Maar je hield wel contact?
We hielden contact. Ik heb in die tijd ook wel geleerd van Jason, hij zei: het is mijn lichaam, het is mijn leven, ik mag zelf beslissen of het levend is of dood. Daar ben ik natuurlijk wel heel veel over gaan nadenken. Ik denk dat je daar niks tegen in kan brengen. Maar dat maakte nog niet dat ik dat dan vast kon leggen. Een paar jaar later vond hij een behandeling… want hij zócht al heel lang naar traumatherapie, maar niemand wilde hem helpen, omdat hij suïcidaal was. Niemand wilde daar z’n handen aan branden.
Wacht even, wat zeg je nu? Dit klinkt niet logisch.
Voor hem ook niet. Want hij zei: dat is toch juist een bijproduct van depressie, angst en trauma?
Wat is het dan? Willen ze hun succespercentage niet te laag hebben of zoiets?

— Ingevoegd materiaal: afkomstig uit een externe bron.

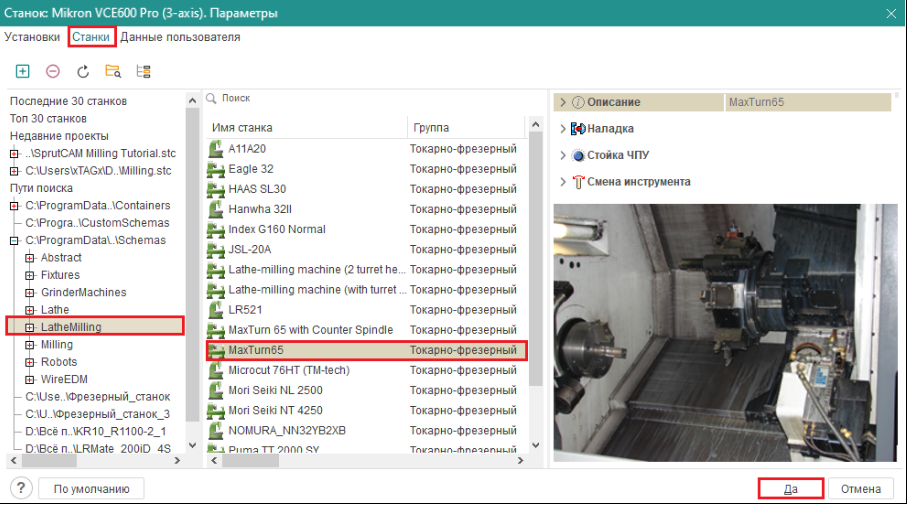Click the По умолчанию button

Ja. Maar deze partij wilde het wél aangaan. Die hebben de angst niet laten regeren. Dat is ook bewust zo gezegd. Ze hebben zelfs de camera toegelaten, ook omdat ze vertrouwen hebben in het proces. En dat gaf mij, vooral dat laatste, ook weer vertrouwen om wel dit pad met Jason te bewandelen.